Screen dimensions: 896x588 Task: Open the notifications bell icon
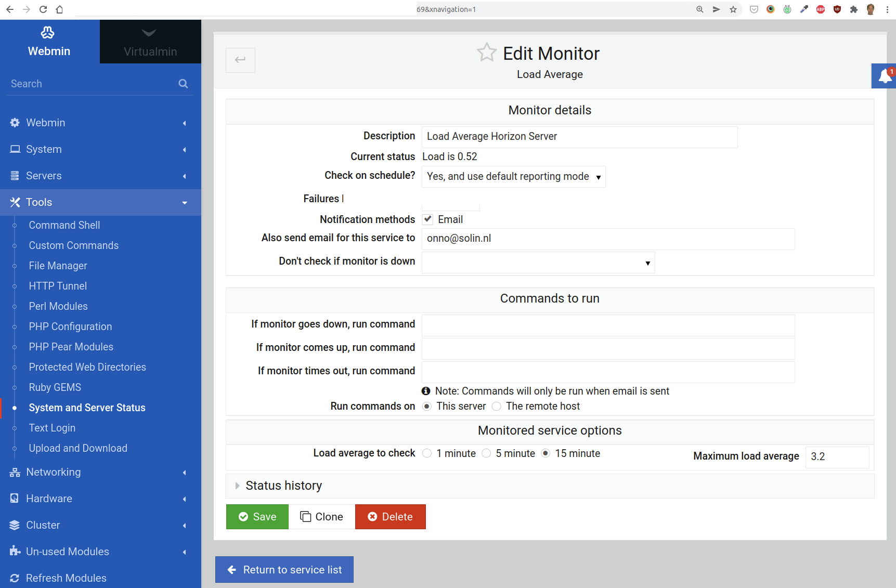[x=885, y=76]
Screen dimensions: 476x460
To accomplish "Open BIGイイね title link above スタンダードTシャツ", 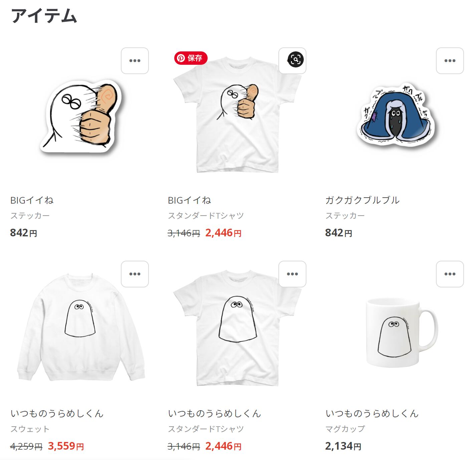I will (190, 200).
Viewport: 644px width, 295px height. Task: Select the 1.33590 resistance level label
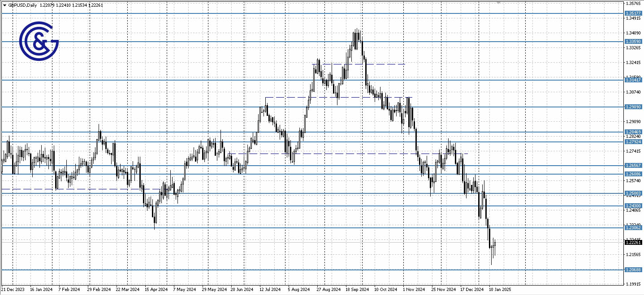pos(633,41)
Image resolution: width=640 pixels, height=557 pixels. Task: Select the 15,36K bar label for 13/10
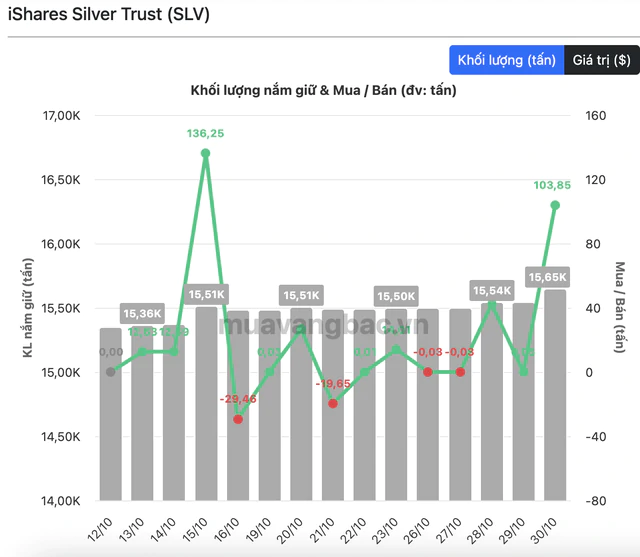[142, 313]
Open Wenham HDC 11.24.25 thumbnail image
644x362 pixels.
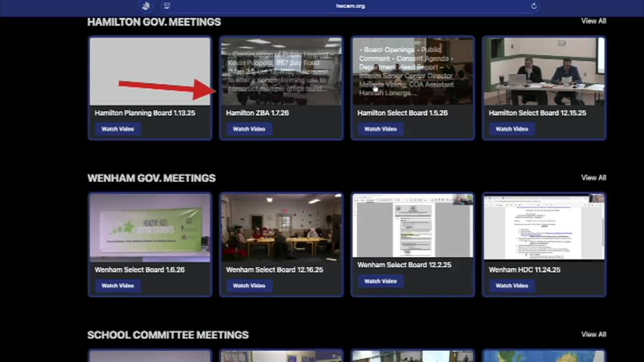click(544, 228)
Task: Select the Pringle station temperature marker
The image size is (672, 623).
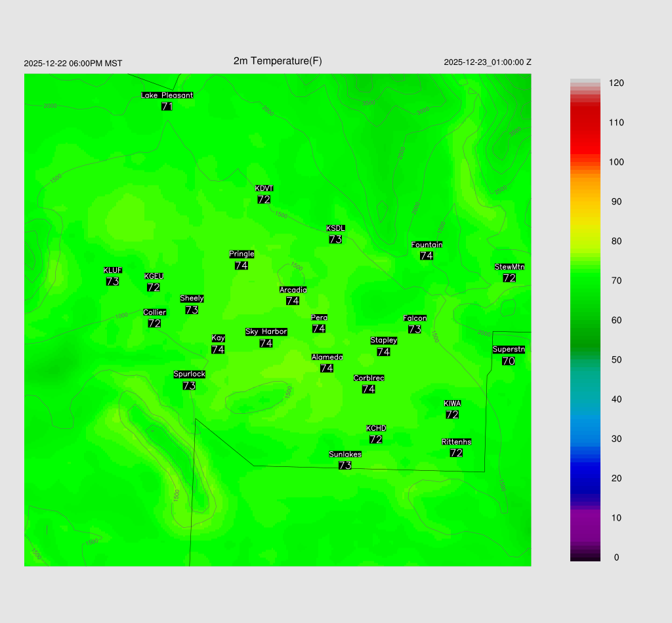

####################

**WHAT IS NEEDED**
All that is required is an exact reproduction of the lines from the one containing "Image resolution: width=640" to the final line of the listing above, pictures omitted.

**FINISHED TASK**
Image resolution: width=640 pixels, height=557 pixels. Task: Select the 15,36K bar label for 13/10
[142, 313]
Open Wenham HDC 11.24.25 thumbnail image
644x362 pixels.
click(544, 228)
Task: Select the Pringle station temperature marker
The image size is (672, 623).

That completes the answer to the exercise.